Coenzyme Q10 Inhibits Th17 and STAT3 Signaling Pathways to Ameliorate Colitis in Mice

Abstract

Coenzyme Q10 (CoQ10) is a powerful antioxidant substance synthesized in the body. The current study aimed to determine whether CoQ10 suppresses inflammation and inhibits p-STAT3 expression in an experimental colitis mouse model. The mice were orally fed with CoQ10 once a day for 13 days. Histological analysis of the colons was performed by immunohistochemistry. Expression of IL-17, FOXP3, p53, AMPK, and mTOR and activation of p-STAT3 and p-STAT5 in lymph node and spleen tissues were detected by confocal microscopy of stained tissue sections.

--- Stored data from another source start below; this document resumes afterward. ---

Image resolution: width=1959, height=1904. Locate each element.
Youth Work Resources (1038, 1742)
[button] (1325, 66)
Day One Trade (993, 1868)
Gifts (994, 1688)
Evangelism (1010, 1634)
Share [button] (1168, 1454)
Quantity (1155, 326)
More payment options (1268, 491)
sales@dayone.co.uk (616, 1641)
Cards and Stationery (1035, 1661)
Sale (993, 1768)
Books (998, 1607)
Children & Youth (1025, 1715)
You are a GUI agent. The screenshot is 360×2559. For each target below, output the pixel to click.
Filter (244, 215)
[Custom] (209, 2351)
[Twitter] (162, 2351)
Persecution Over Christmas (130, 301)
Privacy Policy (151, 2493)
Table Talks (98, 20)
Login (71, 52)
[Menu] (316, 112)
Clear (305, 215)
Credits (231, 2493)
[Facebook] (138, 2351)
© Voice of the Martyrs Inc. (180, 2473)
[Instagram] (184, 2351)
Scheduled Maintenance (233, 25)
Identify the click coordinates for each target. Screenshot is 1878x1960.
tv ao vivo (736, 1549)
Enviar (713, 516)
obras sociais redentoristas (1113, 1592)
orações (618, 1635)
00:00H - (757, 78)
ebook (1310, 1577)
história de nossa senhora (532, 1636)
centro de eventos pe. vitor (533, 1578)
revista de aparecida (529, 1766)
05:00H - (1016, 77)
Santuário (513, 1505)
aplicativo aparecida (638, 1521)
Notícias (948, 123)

The relative mRNA expression was measured with real-time PCR, and protein levels were examined by western blot. CoQ10 reduced the disease activity index score and the colon histological score. It also reduced inflammatory mediators in the colon and increased the colon length. The expression of IL-17 and p-STAT3 was decreased with CoQ10 treatment. In contrast, CoQ10 treatment increased the expression of p-AMPK and FOXP3. Expression of anti-inflammatory cytokines was shown to increase in colitis mice treated with CoQ10. These results suggested that CoQ10 may reduce the severity of colitis and suppress inflammation through the inhibition of p-STAT3 and IL-17. These results support the use of CoQ10 as a potential targeted therapy for the treatment of colitis.

Introduction

Inflammatory bowel disease (IBD), including ulcerative colitis and Crohn's disease, an idiopathic disease triggered by a chronic immune response and excessive inflammation of the gastrointestinal tract, leads to weight loss, diarrhea, and rectal bleeding.¹ Although the pathogenesis of colitis is convoluted, T helper (Th)17 releasing IL-17 is associated with colitis. Previous investigations have suggested that excessive Th17 differentiation and IL-17 expression are related with colitis.^2
–4 This inflammatory mediator leads to uncontrolled inflammation in the gastrointestinal tract, a key site of mucosal immunity.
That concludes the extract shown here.